So, I finally did it, I’m graduating from university for the second time. The first time was 12 years ago when I got myself a master’s degree in Physical Chemistry, now it’s time to tie up some loose ends and get a degree in what I’ve been doing professionally for the past 14 years – Computer Engineering.
This time I’m so proud of my work in my master’s thesis that I’m willing to share it in public, so here it goes:
- My master’s thesis – Virtual music instrument and signal processing effect architecture for limited resource hardware (In Latvian, PDF, 1Mb)
- My master’s thesis – Presentation (In Latvian, PDF, 2Mb)

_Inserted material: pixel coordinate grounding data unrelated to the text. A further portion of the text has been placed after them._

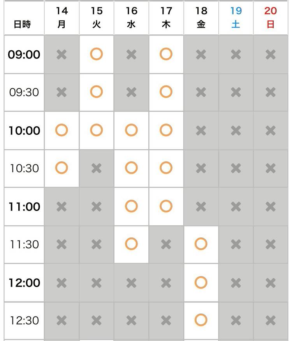
Task: Select available circle for Thursday 17 at 09:00
Action: click(166, 54)
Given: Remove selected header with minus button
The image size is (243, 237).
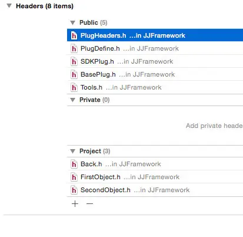Looking at the screenshot, I should (89, 203).
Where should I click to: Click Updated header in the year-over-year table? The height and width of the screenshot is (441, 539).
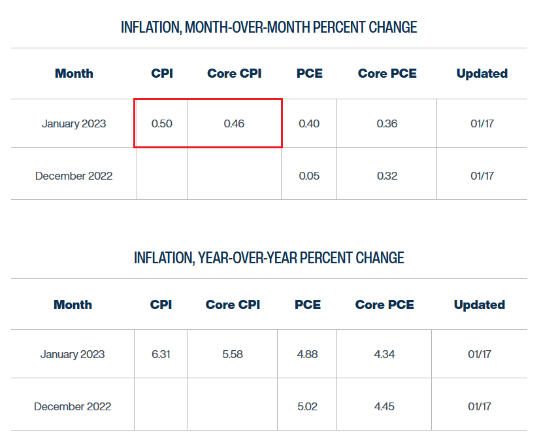(479, 304)
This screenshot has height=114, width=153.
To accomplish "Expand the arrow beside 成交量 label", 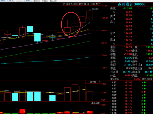I will 100,82.
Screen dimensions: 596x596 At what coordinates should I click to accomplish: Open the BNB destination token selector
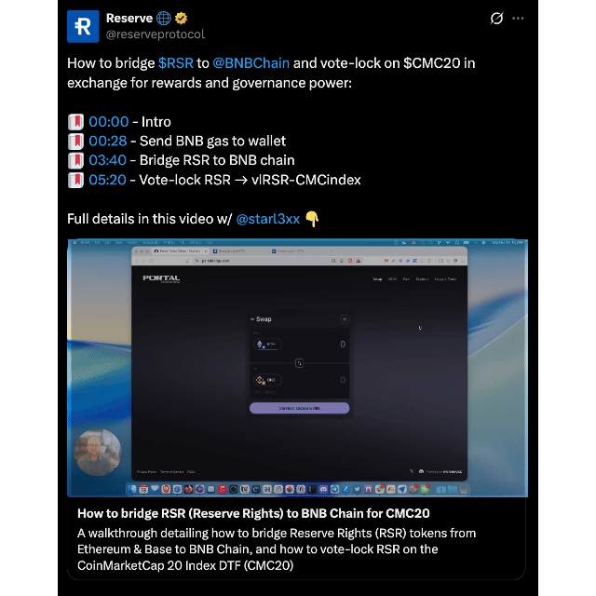(x=267, y=380)
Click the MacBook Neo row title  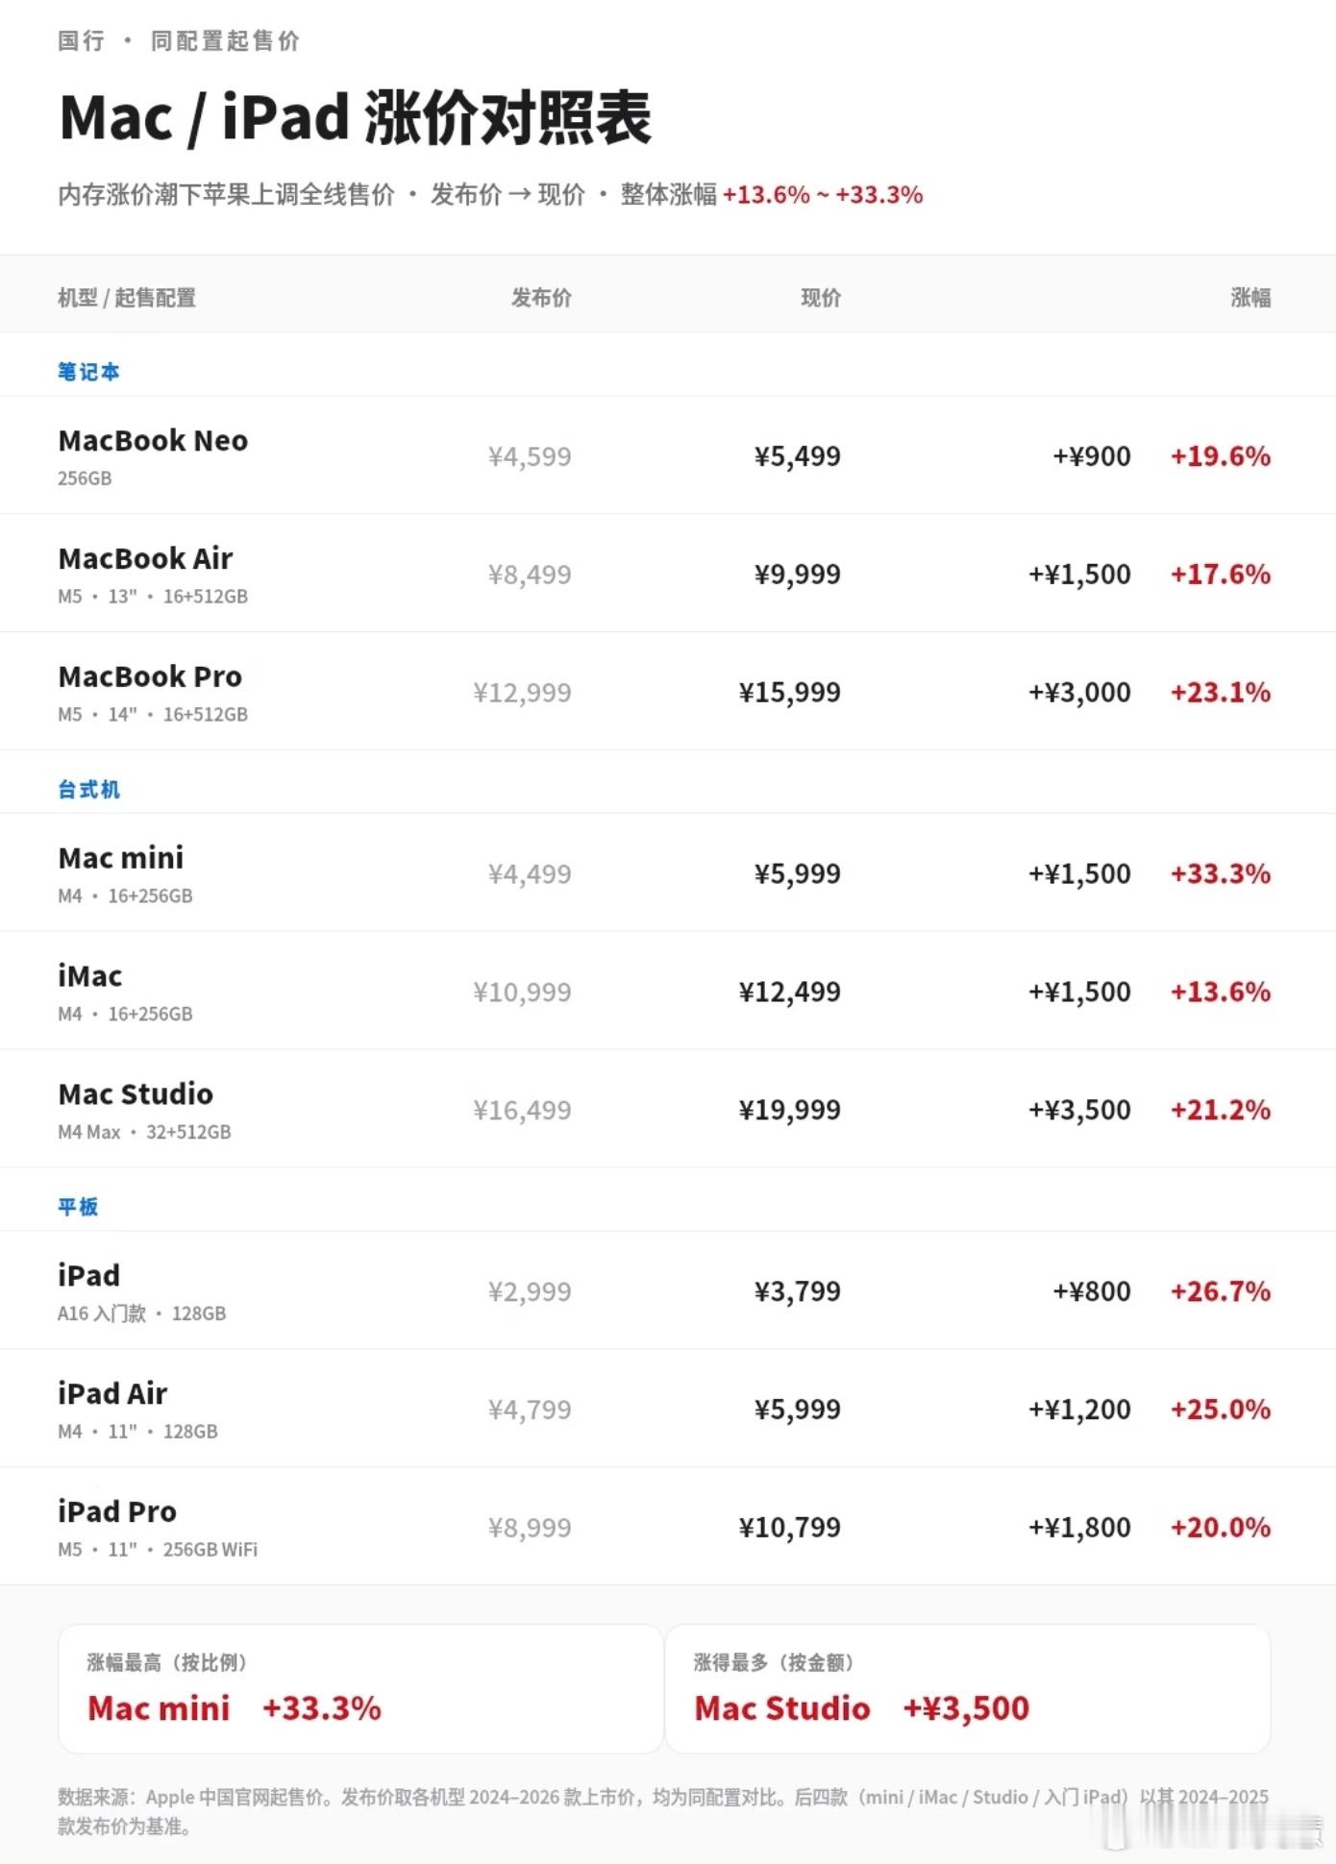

- My master’s thesis source code on GitHub
- Additionally a demo synth running on SHARC Audio Module source code on GitHub
In today’s live music performance a computer has become one of the music instruments on stage, but unfortunately it might become a cumbersome factor because of it’s universal nature. As an alternative this thesis researches processor architecture and operating system combinations for running virtual music instrument and virtual sound effects applications on specially developed embedded hardware for live music performances.
The research was done on two different devices with programs running on Linux operating system and directly on processor (bare metal). The main criteria for the research were – the ease of use of development tools, processor performance of floating point calculations and power consumption with an aim to use the device with battery power.
Conclusions were drawn that with today’s relatively cheap embedded hardware devices it’s possible to run virtual music instrument software, these devices boot up fast enough and they can perform long enough on battery power to use them for live performances on stage.
ARCHITECTURE, VST, DAW, EMBEDDED HARDWARE, MUSIC INSTRUMENTS, SOUND EFFECTS, DIGITAL SIGNAL PROCESSING, SOUND SIGNAL SYNTHESIS.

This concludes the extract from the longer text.